Discovering our new town, Cascais.
Discovering our new town, Cascais.
Maggie, my lovely 11 year old daughter, has fallen in love. She was my most resistant family member when we decided to move to Portugal. She was leaving Florida and the comforts of weekly Disney World trips behind. She was apprehensive. She was mad, but mostly she seemed scared. She is a true American girl. She lives for Chick-fil-A and trips to Target. She liked her friends and was very fearful that she wouldn’t fit in in this new culture. Guess what? She was wrong. Unlike poor Pippa, Maggie is attending an International Christian school in English. It follows a US curriculum and even gives her three days off for Thanksgiving. To top it all off, her class has a fellow Floridian. Score!
Then…our new house is a 10 minute walk to the mall. WHAT? Heaven for a preteen. So, Maggie has fallen in love. We knew it had to happen sometime. At least, it is with a whole nation and not some nasty pre-pubescent boy who smells terrible because he hasn’t figure out he needs deodorant yet.
Since I negotiated with the school to pick my youngest child up at lunchtime, I have the opportunity to find out all of the happenings of the morning. Pippa was very excited to tell me about a man who visited the school and taught them about yo-yos. Seems like a pretty odd thing, but I was happy she was happy.
She really buried the lead of the morning though… Her first fight and the reason her brand-new pants were disgustingly dirty at the knees. Apparently she was playing tag in the playground. She tagged a boy and he was not impressed. Mind you, this is the same boy that has been following her around every day at school. He is missing all of his front teeth and where his canine teeth are, he has gold fangs. I wish I could make this crap up. I would call the kid a stalker, but he seems a little young for that moniker.
Anyway, ‘fang boy’ decided to beat Pippa up. In her words, “he punched me in the heart and then kicked me in the vagina.” Horrified I asked her what she did. She said after she fell to the ground, hence her dirty knees, she punched him in the stomach.
Of course, or for course as Pippa puts it, there were no teachers present. There never are. Another kid stopped ‘fang boy’ and the helpers…more about them another day…made the boy apologize. Pippa seems unfazed. She did ask for more lunch time dessert to help mend her trauma. Well played Pippa, well played.
I would think that toilet paper would be provided at school. I guess I was wrong. Pippa mentioned that the bathroom doors don’t lock. She said that she is too short to hold the door shut with her feet. She also claims that seeing other people’s private parts is nasty. Especially, tinkleberries (AKA..penis). No locks, fine. I get that. They don’t want dumb kids to lock themselves in the stall. No TP…that is gross. After a few days of coming home with dirty underwear, I asked the teacher, in my broken Portuguese, why they had no TP. Apparently, the kids must ask for it and the teacher dispenses it before bathroom breaks. Thanks for telling my kid before hand. Why you may ask? Portuguese kids cannot be trusted with toilet paper. If they can get their hands on it, they wet it and throw it on the roof. They clog the toilets and essentially trash the bathroom. Sounds like Mad Max. These kids are bad ass.

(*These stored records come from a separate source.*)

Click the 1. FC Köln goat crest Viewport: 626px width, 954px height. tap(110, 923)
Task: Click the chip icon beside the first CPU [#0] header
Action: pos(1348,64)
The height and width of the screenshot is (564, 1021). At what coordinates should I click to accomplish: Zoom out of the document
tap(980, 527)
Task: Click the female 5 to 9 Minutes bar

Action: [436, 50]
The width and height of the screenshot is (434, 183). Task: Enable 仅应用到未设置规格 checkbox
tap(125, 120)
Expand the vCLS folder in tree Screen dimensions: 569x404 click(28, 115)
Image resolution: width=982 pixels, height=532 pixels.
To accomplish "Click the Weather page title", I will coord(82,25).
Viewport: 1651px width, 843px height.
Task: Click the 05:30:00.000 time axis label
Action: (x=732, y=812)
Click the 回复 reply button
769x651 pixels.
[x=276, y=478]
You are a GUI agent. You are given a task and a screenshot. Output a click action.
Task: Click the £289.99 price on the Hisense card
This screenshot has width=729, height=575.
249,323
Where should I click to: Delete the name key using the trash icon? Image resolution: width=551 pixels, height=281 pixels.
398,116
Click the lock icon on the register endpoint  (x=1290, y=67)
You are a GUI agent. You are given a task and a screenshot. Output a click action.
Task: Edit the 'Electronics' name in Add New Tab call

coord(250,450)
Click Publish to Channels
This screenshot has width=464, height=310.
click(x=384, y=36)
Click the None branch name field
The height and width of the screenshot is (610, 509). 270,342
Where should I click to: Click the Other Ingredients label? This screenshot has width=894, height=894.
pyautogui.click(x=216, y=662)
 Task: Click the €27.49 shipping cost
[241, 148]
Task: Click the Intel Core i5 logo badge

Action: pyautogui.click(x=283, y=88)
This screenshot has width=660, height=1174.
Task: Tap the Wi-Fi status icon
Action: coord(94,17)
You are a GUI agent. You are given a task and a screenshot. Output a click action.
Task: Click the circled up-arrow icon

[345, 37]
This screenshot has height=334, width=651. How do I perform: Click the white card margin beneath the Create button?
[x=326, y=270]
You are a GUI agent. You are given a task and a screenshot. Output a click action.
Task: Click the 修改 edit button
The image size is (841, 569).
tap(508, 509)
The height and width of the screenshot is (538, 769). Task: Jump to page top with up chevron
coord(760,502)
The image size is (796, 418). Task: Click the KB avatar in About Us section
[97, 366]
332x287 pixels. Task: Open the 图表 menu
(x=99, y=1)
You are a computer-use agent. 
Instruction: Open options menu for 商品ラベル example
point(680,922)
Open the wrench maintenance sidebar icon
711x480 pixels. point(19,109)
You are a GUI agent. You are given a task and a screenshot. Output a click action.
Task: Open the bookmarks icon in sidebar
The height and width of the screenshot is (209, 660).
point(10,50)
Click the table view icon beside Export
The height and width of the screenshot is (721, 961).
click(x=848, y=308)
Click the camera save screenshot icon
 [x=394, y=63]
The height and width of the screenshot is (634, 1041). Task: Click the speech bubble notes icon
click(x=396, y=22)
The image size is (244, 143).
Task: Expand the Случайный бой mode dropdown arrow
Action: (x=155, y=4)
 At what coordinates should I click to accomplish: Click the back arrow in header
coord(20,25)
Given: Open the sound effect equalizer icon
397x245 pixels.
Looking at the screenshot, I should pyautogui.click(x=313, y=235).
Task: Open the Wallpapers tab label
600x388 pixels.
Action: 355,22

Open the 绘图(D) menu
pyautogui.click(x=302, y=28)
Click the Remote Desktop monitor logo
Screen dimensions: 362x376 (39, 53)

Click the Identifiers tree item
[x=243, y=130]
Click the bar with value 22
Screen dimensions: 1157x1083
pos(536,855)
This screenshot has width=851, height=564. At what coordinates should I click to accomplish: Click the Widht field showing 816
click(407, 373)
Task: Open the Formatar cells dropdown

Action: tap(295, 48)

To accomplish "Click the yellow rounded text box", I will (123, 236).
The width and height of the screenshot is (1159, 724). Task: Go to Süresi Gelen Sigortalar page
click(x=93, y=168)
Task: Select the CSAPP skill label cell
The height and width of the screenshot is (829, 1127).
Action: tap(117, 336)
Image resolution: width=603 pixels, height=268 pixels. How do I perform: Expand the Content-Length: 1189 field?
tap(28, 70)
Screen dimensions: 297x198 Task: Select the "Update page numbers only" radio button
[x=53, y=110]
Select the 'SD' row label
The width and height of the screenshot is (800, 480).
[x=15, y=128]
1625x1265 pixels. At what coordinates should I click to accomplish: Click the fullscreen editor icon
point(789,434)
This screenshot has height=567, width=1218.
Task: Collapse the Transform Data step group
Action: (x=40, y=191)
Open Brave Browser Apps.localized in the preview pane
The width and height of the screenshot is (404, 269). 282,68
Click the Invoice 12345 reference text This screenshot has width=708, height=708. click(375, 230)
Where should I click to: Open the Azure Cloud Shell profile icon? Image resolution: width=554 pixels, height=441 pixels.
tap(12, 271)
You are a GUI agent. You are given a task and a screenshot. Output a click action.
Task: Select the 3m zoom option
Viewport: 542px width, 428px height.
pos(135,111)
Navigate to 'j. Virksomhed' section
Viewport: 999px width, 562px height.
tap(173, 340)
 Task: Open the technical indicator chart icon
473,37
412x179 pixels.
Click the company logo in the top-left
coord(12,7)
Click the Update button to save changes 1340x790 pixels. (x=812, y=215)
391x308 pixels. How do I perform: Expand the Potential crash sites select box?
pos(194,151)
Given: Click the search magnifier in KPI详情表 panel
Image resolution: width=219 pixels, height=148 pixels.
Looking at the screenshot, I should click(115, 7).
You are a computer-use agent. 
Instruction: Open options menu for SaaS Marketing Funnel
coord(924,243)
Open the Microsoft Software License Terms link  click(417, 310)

Pippa: “I am not going back to school after lunch.”
Pippa: “They put us in the basement with broken toys and naked dolls that are written all over. Kids actually fight over these lame toys. The teacher puts the fighters in head locks. The whole thing is creepy.”
We moved away from Florida only to see a sand sculpture of an alligator after having eaten the arm off of someone. Disturbing? I would venture to say yes,
So I guess fighting is acceptable in Portuguese public schools. Pippa, my precocious first grader, comes home daily with tales of intense beat downs. I am not talking about small cat fights in the playground. No…what she describes and what I have witnessed when picking her up… have been full out nasty brawls. Punching so much that the teacher ends up putting one of the kids in a headlock. Pippa is unfazed by the fights. How is this possible? She, thankfully, lives in her own world. She sees them, but keeps her distance and just thinks they are cray-cray. Let’s hope it stays that way!
My youngest daughter is basically a complete nut job. She is insanely funny for a 6 year old. She gets comedic timing. She is the Jerry Seinfeld of the 6 year old club circuit. She makes great observations on everyday life. I have been writing down her musings since she could talk. One day at the age of three she stated, “I am going to be president one day.” Impressed by her assertion I asked her when, she said “when I have hair on my vagina.” She just operates differently.
We decided a challenge would be good for her, so we signed her up to go to our local school. No one speaks English. She does not speak Portuguese. She did not seem concerned. She said her job is clear. What is her job, you may ask. According to her, “to teach these kids to speak my language.” We’ll see how that goes.
We packed up everything we owned and put it into a 10×25 storage unit in Fort Pierce, Florida. The same Fort Pierce, Florida that was where the eye of Hurricane Matthew was supposed to hit. The hurricane became pretty wimpy when it made landfall there…luckily! So, the stuff survived and I am taking that as a good sign, that we too will endure during our three year stay in Cascais, Portugal.